Where to Stream: The Criterion Channel
Irma Vep (Olivier Assayas)
In the quarter-century since its debut, Olivier Assayas’ hilarious, mischievous, altogether unclassifiable Irma Vep stands merrily uninterested in many things contemporary movies are meant to be interested in—not ultra-sophisticated narrative gimmickry nor obsequious adherence to genre constraints nor even universality, the ability to speak at once to the interests and experiences of all audience members. Cinephiles, a group left ravenous this past year for very obvious reasons, remains the ideal and intended viewers for Irma Vep. – Matthew E. (full feature)

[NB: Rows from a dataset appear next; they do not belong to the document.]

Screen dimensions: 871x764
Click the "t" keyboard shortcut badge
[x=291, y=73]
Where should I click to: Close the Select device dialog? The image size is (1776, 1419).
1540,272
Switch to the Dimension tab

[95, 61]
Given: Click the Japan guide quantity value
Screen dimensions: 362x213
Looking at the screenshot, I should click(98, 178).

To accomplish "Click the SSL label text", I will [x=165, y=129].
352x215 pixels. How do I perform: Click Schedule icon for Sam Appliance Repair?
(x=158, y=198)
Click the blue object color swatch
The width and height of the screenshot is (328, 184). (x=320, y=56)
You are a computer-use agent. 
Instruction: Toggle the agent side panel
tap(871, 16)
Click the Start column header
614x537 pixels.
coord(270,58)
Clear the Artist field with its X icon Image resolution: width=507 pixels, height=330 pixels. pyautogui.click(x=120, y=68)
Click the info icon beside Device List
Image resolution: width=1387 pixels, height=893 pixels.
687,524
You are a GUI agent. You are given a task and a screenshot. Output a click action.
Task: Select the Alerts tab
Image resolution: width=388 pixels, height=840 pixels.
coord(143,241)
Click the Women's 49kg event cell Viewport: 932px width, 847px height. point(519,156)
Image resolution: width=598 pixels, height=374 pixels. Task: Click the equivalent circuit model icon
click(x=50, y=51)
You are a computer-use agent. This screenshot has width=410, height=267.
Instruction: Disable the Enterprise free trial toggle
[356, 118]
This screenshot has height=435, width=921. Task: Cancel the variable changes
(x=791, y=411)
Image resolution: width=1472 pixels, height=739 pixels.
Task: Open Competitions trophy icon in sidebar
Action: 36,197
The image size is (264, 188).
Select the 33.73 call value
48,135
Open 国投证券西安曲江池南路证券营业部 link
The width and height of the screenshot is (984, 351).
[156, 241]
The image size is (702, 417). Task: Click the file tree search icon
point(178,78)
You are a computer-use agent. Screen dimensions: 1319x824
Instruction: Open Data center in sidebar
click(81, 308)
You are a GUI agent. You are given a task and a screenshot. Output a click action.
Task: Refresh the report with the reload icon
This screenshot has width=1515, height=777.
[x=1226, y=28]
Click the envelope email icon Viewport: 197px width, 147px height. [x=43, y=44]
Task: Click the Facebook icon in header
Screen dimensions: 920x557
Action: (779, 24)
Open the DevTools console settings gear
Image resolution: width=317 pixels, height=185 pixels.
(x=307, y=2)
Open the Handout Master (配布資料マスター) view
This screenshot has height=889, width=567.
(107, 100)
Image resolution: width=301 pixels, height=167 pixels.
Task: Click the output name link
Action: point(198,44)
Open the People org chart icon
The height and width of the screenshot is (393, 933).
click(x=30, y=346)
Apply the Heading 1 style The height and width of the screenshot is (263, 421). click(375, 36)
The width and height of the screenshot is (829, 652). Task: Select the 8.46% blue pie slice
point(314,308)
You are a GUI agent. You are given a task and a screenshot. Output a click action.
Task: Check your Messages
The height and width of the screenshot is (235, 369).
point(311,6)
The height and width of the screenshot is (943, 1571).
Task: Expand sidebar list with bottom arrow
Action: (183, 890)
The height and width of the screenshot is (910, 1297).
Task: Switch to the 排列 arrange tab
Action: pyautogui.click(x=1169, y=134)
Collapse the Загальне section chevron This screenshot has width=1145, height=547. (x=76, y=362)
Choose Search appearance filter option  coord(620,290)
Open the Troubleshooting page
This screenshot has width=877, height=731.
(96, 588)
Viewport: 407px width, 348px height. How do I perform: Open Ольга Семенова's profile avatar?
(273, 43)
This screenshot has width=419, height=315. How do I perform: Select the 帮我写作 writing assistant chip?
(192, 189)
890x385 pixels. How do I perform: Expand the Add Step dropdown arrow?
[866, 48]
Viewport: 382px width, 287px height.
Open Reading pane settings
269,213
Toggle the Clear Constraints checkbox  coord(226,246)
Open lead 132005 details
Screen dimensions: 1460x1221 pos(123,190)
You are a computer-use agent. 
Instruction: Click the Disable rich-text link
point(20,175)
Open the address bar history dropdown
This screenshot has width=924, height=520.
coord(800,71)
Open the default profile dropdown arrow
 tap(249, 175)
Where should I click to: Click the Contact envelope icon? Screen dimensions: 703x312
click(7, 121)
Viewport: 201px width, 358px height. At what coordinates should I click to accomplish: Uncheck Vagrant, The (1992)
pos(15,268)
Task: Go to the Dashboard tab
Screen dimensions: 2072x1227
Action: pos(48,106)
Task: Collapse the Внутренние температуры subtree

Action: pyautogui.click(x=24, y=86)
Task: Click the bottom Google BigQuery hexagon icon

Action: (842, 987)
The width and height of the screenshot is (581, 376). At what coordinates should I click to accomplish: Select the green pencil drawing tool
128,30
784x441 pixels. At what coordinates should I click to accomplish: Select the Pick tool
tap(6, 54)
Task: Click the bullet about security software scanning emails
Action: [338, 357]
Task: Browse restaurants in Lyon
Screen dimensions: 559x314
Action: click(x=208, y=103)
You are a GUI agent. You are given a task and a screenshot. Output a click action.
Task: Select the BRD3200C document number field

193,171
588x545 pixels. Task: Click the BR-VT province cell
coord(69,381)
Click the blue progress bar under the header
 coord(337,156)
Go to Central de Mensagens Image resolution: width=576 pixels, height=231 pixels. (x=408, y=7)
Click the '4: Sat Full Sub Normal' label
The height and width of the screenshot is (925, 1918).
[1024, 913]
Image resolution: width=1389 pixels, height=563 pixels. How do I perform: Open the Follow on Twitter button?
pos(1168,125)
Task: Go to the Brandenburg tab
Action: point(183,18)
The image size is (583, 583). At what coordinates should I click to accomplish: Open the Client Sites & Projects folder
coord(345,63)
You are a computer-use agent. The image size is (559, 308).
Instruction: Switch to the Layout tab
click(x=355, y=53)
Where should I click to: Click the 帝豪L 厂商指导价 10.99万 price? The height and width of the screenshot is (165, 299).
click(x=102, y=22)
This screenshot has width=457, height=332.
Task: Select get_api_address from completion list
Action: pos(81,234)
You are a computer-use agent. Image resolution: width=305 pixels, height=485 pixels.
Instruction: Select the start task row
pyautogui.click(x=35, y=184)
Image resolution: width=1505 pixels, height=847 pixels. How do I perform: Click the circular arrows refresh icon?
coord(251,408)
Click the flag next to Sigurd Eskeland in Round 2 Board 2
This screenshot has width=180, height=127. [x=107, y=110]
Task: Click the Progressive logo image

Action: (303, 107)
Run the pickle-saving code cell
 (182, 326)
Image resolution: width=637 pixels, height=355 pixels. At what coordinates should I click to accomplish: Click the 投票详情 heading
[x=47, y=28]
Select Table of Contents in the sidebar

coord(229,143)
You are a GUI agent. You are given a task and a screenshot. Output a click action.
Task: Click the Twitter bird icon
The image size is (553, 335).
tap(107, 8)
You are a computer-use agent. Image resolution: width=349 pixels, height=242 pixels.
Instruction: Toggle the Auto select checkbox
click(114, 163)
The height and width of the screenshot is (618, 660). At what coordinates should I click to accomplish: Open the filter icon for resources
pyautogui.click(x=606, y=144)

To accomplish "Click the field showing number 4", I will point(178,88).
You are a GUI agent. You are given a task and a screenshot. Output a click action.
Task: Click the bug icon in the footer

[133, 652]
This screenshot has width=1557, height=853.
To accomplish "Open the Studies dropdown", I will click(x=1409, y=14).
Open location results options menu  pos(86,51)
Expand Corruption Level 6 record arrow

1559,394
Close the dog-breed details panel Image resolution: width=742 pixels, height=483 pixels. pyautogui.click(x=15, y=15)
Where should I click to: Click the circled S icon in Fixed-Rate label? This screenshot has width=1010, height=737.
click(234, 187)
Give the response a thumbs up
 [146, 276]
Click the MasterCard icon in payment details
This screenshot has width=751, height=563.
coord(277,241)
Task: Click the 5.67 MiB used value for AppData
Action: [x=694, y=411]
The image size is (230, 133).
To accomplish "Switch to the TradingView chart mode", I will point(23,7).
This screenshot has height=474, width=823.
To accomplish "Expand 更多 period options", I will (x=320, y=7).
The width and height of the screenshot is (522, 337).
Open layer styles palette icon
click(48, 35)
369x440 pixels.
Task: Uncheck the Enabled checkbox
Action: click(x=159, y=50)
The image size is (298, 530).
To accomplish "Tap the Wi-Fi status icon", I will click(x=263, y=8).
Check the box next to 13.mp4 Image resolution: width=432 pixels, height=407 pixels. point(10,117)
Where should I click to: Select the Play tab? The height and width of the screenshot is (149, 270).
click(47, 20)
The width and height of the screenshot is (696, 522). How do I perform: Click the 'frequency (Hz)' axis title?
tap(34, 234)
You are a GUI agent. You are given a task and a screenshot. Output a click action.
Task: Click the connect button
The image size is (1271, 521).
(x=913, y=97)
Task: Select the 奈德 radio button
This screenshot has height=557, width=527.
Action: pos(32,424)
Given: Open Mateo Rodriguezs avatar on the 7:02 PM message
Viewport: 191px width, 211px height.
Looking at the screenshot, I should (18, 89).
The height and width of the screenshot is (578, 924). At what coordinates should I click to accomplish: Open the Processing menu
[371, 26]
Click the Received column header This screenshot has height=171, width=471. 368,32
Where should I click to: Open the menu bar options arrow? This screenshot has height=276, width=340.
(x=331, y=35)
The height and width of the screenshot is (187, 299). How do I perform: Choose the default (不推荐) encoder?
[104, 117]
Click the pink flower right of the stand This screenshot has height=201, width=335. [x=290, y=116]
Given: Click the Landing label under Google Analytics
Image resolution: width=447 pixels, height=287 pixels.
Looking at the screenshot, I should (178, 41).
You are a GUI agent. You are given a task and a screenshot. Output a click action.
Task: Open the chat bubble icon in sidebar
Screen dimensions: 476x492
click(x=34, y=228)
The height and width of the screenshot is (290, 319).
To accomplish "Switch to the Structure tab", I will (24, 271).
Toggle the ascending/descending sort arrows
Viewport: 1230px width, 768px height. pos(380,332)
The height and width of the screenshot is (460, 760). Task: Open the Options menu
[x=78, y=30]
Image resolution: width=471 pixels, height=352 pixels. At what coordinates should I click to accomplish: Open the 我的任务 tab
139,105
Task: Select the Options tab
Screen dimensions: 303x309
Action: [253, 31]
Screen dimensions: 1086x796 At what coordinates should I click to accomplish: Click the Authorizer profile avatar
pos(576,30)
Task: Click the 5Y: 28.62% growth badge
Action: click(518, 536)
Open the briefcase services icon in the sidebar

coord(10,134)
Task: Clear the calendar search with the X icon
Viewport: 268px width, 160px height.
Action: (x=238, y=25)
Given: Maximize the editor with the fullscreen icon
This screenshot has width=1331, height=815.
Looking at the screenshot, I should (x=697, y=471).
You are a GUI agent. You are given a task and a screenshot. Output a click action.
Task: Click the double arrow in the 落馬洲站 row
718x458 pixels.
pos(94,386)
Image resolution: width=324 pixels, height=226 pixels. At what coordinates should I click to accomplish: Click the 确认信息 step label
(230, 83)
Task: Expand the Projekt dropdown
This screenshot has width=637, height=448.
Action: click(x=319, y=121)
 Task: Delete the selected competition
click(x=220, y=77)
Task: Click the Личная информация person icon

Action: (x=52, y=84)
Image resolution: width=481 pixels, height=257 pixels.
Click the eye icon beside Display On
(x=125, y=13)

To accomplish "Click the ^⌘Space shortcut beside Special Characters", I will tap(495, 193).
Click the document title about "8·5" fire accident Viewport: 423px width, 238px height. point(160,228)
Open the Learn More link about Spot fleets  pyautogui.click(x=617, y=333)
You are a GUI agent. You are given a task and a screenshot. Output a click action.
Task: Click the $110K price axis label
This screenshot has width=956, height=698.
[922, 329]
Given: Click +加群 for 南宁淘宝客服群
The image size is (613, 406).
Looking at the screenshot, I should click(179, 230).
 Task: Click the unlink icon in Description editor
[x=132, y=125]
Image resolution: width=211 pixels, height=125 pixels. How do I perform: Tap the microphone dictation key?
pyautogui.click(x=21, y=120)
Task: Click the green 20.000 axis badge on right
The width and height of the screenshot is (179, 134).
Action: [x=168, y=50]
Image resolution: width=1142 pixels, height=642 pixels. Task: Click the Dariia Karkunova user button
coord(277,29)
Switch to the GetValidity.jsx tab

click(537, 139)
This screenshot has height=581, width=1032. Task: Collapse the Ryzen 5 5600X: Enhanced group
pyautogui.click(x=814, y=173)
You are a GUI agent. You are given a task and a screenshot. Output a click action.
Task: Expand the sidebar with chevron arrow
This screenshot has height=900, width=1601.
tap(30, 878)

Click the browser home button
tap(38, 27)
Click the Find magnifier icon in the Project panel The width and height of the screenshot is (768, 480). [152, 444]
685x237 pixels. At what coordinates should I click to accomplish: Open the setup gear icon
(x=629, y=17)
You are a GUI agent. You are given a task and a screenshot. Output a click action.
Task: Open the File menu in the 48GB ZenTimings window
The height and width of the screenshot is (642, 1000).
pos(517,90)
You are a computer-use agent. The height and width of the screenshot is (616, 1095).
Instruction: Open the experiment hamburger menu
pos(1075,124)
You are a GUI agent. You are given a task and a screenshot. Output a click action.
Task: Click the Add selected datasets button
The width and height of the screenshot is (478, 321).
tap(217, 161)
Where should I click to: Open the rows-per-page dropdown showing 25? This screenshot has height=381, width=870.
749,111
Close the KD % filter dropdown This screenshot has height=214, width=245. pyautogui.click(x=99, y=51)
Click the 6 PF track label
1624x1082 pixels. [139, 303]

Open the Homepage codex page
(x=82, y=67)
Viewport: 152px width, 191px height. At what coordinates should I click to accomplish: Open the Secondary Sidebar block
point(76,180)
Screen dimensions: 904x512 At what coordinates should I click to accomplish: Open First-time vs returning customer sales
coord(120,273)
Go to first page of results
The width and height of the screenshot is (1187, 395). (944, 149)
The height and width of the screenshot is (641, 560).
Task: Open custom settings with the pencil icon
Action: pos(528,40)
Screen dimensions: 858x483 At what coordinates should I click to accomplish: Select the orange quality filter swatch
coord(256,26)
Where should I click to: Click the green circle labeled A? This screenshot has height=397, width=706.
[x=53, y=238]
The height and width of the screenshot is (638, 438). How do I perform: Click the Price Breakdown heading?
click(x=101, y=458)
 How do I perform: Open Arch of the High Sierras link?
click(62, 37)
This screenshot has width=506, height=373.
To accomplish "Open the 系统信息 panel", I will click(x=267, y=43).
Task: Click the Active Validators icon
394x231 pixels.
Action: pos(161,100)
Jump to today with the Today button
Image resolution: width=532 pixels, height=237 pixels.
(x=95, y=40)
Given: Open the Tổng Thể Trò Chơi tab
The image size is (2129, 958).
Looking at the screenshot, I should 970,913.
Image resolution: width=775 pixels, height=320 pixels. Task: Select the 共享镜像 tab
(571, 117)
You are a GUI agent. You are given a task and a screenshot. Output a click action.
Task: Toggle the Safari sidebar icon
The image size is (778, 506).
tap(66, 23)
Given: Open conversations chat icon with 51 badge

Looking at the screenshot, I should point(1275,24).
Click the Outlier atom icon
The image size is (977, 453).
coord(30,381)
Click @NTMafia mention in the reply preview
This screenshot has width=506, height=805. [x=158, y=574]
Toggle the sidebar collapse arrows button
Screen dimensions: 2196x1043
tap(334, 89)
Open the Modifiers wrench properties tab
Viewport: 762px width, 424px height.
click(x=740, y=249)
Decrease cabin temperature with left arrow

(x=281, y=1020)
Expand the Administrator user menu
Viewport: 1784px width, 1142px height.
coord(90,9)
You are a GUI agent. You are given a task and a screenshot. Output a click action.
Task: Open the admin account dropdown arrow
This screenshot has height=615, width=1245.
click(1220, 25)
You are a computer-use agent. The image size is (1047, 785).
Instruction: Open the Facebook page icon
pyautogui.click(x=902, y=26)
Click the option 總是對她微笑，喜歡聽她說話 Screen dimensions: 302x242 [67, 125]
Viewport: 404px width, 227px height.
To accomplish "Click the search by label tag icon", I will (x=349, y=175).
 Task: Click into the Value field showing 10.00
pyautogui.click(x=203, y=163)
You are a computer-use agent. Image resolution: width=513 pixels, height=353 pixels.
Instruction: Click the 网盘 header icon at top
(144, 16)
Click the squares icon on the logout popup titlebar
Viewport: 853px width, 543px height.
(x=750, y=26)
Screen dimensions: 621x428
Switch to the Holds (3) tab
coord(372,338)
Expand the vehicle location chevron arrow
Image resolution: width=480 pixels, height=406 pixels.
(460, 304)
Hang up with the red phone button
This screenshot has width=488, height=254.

Where to Stream: The Criterion Channel
Mayor (David Osit)
The reign of bigotry and terror from Donald Trump and his administration can often take the form of a myopic view for those in the United States, witnessing on a daily basis how the soon-to-be-ousted leader is further corroding the sharp political divide in his own country. However, the reverberations of his decisions, of course, have a global impact, and David Osit’s riveting new documentary Mayor shows how the President’s heedless actions have exacerbated long-held strife in Ramallah, the Palestinian city in the central West Bank located mere miles from Jerusalem. The ”city in transition” is led by Musa Hadid, a humble Christian mayor who deeply empathizes with his community as they are controlled by the Israelis and surrounded by their encroaching settlements. The threat against their livelihood reaches more peril when Trump officially declares Jerusalem as Israel’s capital in 2017, leaving Palestinians attempting to survive without a place to truly call home. – Jordan R. (full review)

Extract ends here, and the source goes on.